WHAT YOU ARE ASKED TO DO: The required answer is every line of the data containing the word "agent".
SOURCE RECORDS below:
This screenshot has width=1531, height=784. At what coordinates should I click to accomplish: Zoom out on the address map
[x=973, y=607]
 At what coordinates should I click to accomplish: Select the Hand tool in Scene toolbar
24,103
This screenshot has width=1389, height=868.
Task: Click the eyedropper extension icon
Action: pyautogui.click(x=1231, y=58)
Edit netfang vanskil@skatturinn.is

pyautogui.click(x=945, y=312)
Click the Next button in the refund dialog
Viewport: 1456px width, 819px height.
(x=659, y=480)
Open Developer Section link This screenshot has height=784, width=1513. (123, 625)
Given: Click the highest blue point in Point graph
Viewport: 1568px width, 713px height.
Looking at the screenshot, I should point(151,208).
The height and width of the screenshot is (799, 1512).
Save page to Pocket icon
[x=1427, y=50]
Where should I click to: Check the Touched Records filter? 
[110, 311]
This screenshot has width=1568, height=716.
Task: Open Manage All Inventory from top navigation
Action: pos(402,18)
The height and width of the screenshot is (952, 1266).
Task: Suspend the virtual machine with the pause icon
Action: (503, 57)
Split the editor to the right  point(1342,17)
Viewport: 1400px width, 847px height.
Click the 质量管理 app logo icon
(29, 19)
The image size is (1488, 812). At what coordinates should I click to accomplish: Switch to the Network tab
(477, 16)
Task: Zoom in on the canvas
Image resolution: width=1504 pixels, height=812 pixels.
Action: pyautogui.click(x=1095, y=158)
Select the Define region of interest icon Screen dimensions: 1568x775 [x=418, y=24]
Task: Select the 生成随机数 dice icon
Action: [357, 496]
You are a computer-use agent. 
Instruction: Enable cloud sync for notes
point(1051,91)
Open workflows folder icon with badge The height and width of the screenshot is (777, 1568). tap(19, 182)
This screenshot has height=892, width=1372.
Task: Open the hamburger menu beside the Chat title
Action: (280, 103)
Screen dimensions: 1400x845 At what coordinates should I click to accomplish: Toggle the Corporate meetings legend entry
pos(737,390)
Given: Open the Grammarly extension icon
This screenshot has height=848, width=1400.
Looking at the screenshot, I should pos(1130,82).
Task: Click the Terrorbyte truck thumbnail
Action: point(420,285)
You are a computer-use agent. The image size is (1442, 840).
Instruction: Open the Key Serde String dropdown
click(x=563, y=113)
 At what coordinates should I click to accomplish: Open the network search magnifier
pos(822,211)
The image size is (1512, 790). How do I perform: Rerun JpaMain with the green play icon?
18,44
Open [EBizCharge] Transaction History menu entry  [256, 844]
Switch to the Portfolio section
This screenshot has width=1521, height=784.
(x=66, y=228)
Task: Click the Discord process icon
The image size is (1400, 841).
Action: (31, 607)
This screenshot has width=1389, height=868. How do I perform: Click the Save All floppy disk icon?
End of SOURCE RECORDS.
REPLY TO THE TASK:
You are a computer-use agent. 
You are a computer-use agent. The image size is (1442, 840).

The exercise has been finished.